Instructions to follow: Reproduce verbatim everything in the Catalina Artusi profile from "- Born: 24 May" down to "an Argentine actress.".

Excerpt provided:
- Born: 24 May 1990 (age 35) Buenos Aires, Argentina
- Occupation: Actress
- Years active: 1997-present
- Partner(s): Juan Manuel Torres (2008-2013) Ariel Diwan (2015)
- Children: 1

= Catalina Artusi =

Argentine actress

Catalina Artusi (born 24 May 1990) is an Argentine actress.

== Career ==
Catalina Artusi began her career in television in the year 1997 in the series Ricos y Famosos. Her rise to fame came after she was called by Cris Morena to be part of the famous children's television series Chiquititas. From 1999 to 2000, she was part of the cast of the youth television series Verano del '98. In 2000, she had a minor role in the television series Yago, pasión morena. From 2000 to 2001, she was part of the cast of the television series Luna salvaje. In 2001, she makes a small participation in the television series Tiempo final. In 2002, she makes a small participation in the television series Máximo corazón. In 2004, she had a minor role in the television series Culpable de este amor. In 2005, she was part of the cast of the youth television series Floricienta. In 2007, she had a minor role in the television series Son de Fierro. In 2008, she made her film debut, with the movie Visitante de invierno. From 2008 to 2009, she was part of the cast of the television series Don Juan y su bella dama. In 2011, she had a minor role in the television series El elegido. In 2013, she was part of the cast of the television series Bienvenido Brian. In 2018, she had a minor role in the television series Mi hermano es un clon.

Extracted information:
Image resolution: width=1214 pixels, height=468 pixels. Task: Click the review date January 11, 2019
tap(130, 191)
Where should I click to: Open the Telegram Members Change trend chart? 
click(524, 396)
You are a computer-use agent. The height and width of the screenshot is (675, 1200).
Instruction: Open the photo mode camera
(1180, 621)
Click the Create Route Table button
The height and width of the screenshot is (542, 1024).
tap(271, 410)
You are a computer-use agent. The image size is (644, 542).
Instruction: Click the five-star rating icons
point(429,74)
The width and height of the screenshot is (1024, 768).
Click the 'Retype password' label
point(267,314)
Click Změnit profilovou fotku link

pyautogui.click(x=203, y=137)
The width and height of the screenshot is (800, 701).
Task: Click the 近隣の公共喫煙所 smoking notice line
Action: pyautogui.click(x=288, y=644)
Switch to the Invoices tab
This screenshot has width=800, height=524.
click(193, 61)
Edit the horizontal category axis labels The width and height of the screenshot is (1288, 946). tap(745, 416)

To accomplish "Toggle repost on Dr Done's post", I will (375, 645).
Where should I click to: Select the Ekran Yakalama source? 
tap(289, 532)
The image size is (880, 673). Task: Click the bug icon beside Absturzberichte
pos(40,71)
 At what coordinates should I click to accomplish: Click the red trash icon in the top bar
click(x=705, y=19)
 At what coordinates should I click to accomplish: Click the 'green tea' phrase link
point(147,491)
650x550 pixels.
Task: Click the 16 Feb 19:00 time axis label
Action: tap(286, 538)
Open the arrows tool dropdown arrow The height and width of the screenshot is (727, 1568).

Correct response:
- Born: 24 May 1990 (age 35) Buenos Aires, Argentina
- Occupation: Actress
- Years active: 1997-present
- Partner(s): Juan Manuel Torres (2008-2013) Ariel Diwan (2015)
- Children: 1

= Catalina Artusi =

Argentine actress

Catalina Artusi (born 24 May 1990) is an Argentine actress.